EFFECTIVE CONTROL OF NUISANCE CYANOBACTERIAL BLOOMS BY BIOMANIPULATION

Document Type : Original Article

Author

Balaton Limnological Research Institute of the Hungarian Academy of Sciences, Tihany, Hungary

Abstract

Eutrophication is a general problem of small and large lakes. Excessive growths of algae especially cyanobacteria in natural and man-made lakes regularly present problems for recreational. industrial and municipial users of freshwaters. In freshwaters cyanobacteria cause the most serious deterioration of waters due to their hepatotoxin and neurotoxin production.

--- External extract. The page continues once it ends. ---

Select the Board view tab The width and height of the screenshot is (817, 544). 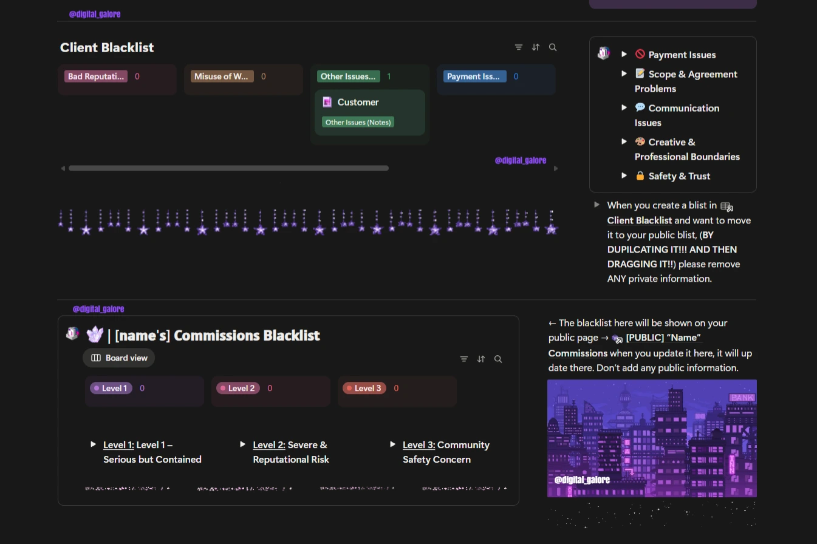[119, 358]
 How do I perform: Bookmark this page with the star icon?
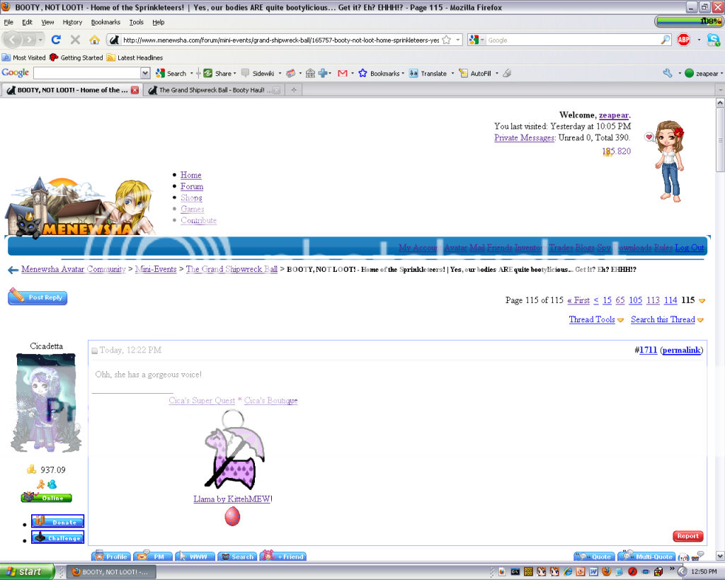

Methods of controlling algae by removal of nutrients with tertiary sewage treatment is quite expensive. Thus there is a need for algal control method that is environmentally acceptable and inexpensive. The food and feeding of silver carp (Hypophthalmicthys molitrix Val.) attracted significant interest in the 1970s because this fish species was considered a potential tool for controlling eutrophication. Studies in lakes, ponds and experimental enclosures led to contradictory results. In some cases silver carp decreased the phytoplankton biomass, however other studies showed that silver carp did not reduce the phytoplankton biomass. Analysis of the food ingestion and the feeding selectivity of silver carp demostrated that its food selectivity is a passive function of the filter morphology. The lower limit for available food particles is about 10 µm. A logical consequence of the above-mentioned result is that silver carp can not control the total algal biomass, but will modify the size structure of algal communities. In vitro experiments with digestive enzymes of this species resulted in a very fast disintegration of non-mucilaginous cyanobacteria, digestion of diatoms and cryptophytes was also effective, but mucilaginous cyanobacteria and green algae (Chlorococcales) proved practically indigestible. A large hypertrophic shallow reservoir (Marcali reservoir, Hungary) was stocked with 1+ fish (approximately 500 kg ha-1) consisted of 80% of silver carp. Size-selective filtration of the dense silver carp population completely inhibited the growth of filamentous nitrogen fixing cyanobacteria.